> **What you have to do**: Reproduce every one of the records below line by line, keeping each character and the original order unchanged.

☆ ☆ ☆

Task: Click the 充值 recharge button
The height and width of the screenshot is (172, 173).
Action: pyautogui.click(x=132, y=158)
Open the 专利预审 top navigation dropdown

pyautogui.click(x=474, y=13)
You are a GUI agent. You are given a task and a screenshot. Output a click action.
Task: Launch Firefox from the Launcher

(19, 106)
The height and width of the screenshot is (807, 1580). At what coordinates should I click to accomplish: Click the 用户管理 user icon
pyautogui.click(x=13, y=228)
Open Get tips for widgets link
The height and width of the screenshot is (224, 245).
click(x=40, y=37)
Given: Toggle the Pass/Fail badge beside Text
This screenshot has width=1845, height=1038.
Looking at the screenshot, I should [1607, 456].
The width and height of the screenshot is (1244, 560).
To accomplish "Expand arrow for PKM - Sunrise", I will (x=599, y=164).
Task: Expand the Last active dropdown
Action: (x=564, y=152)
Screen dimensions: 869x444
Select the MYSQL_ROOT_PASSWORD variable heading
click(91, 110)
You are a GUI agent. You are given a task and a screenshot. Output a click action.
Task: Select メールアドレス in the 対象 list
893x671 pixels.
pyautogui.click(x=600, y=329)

☆ ☆ ☆

> **Solution to the problem**:
Task: Click the 充值 recharge button
The height and width of the screenshot is (172, 173).
Action: pyautogui.click(x=132, y=158)
Open the 专利预审 top navigation dropdown

pyautogui.click(x=474, y=13)
You are a GUI agent. You are given a task and a screenshot. Output a click action.
Task: Launch Firefox from the Launcher

(19, 106)
The height and width of the screenshot is (807, 1580). At what coordinates should I click to accomplish: Click the 用户管理 user icon
pyautogui.click(x=13, y=228)
Open Get tips for widgets link
The height and width of the screenshot is (224, 245).
click(x=40, y=37)
Given: Toggle the Pass/Fail badge beside Text
This screenshot has width=1845, height=1038.
Looking at the screenshot, I should [1607, 456].
The width and height of the screenshot is (1244, 560).
To accomplish "Expand arrow for PKM - Sunrise", I will (x=599, y=164).
Task: Expand the Last active dropdown
Action: (x=564, y=152)
Screen dimensions: 869x444
Select the MYSQL_ROOT_PASSWORD variable heading
click(91, 110)
You are a GUI agent. You are given a task and a screenshot. Output a click action.
Task: Select メールアドレス in the 対象 list
893x671 pixels.
pyautogui.click(x=600, y=329)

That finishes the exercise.